Thursday, April 10, 2008

Bats, Birds, and the Cuteness Effect

In the contest of which species gets protected and which doesn’t, it is interesting how often the attention goes not to the most endangered or the most critical to the environment, but to the cutest. Minks kept in cages elicit great cries of protest, yet their near cousins the rats and mice are killed in traps that are gruesome by any standards. Rats and mice are ugly and not deemed worthy of protection because of it, simple as that.

And now we read that bats play a far greater role in controlling insect pests than do the far-more-protected birds.

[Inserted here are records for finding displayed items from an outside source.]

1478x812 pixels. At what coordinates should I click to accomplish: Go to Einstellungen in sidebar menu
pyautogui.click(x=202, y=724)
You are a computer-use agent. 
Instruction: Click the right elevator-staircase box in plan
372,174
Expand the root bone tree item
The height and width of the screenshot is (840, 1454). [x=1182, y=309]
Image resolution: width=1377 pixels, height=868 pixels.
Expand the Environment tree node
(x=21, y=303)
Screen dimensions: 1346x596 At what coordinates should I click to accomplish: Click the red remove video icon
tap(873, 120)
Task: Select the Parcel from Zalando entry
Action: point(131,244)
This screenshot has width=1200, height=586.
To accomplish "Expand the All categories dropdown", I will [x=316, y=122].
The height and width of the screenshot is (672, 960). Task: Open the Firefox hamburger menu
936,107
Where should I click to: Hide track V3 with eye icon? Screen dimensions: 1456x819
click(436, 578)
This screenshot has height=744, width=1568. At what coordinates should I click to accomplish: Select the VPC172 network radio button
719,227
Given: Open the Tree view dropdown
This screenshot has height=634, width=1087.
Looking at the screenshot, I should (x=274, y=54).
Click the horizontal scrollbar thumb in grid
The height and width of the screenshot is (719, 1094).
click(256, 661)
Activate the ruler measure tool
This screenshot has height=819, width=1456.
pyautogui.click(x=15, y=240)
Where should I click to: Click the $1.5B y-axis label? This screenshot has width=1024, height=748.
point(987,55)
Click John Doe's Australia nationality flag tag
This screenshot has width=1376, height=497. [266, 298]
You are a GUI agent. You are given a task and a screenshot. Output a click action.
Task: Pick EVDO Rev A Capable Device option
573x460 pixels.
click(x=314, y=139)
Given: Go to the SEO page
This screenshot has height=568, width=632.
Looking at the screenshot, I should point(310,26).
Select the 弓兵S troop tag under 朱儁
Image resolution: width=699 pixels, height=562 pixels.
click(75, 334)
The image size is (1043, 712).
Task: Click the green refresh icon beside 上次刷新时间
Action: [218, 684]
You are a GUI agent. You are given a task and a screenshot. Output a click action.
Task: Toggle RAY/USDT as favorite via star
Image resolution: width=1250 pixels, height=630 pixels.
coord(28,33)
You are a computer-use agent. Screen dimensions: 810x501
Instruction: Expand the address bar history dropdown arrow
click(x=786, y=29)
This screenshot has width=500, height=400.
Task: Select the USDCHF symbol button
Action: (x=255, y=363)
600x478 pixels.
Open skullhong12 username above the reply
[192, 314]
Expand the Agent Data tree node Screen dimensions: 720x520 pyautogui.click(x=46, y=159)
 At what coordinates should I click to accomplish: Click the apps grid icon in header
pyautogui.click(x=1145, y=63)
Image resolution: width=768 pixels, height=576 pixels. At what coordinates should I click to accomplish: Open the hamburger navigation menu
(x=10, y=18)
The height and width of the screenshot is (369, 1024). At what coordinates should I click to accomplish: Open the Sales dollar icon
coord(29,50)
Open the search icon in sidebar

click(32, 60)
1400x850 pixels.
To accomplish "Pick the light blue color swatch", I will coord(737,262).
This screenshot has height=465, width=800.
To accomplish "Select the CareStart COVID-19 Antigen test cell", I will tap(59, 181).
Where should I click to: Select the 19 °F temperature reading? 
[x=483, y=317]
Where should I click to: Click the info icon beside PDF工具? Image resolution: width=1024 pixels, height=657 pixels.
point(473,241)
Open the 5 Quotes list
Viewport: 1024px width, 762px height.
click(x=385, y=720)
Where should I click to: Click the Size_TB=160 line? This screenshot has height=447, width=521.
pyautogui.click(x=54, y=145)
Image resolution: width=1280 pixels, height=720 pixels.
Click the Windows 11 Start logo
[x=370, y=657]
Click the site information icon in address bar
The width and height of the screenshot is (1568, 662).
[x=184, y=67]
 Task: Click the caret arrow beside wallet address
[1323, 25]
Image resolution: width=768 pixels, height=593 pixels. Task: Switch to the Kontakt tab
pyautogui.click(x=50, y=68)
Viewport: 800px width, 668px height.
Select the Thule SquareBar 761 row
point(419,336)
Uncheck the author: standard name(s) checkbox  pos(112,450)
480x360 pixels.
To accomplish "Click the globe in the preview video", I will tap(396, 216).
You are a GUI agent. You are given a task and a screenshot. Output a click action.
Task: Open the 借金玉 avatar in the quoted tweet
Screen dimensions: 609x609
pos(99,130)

Bats play a bigger role than birds do in controlling tropical insects, and the loss of bats might mean that morning cup of coffee gets more expensive, researchers said on Thursday. Two separate studies show bats eat far more insects than birds do, protecting plants of the rain forest and, in one of the studies, coffee plantations…During the summer wet season, the coffee trees under the nets that kept the bats out had 84 percent more insects, spiders and other bugs than unprotected plants, they reported.

And yet the efforts to protect the birds are far greater than for the bats, and the researchers understand the large reasons why:

"People like birds better and they are more obvious -- they are colorful, they are singing," she said. "People love them -- they see them eating bugs off leaves. It seemed more obvious that birds have a role in pest control. Bats hunt in the dark so it is really hard to study them. They are completely overlooked."

6 comments:

Harriet said...

Actually, bats are a big attraction in Austin, Texas. They are actually popular there.

ScienceAvenger said...

Yes, having lived in Austin for many years, I can attest to that. But sadly, Austin is an oasis of enlightened attitudes in the middle of a desert of ignorance.

Anonymous said...

I think your post raises a great point. Mind if I expand on it?
Now, minks and rats are animals that are "close together". But how about if they're "far apart"? Does that make a big difference? For example:

If killing bugs that annoy us is OK, why isn't killing dogs that annoy us OK? (Perhaps we can eliminate the 'pain' factor by making the type of killing equally painful/pain-free.)

ScienceAvenger said...

Indeed. The lesson here, as in so many places, is that there is no moral help in biology. It just has no answers to those questions.

Anonymous said...

Do you mean biology has no answers /yet/ to questions of morality, or was that a categorical assertion?

ScienceAvenger said...

It's categorical of course. You can't get an "is" from an "ought" without some "ought"s to start with. That's why all this Darwin-led-to-Hitler nonsense is, well, nonsense.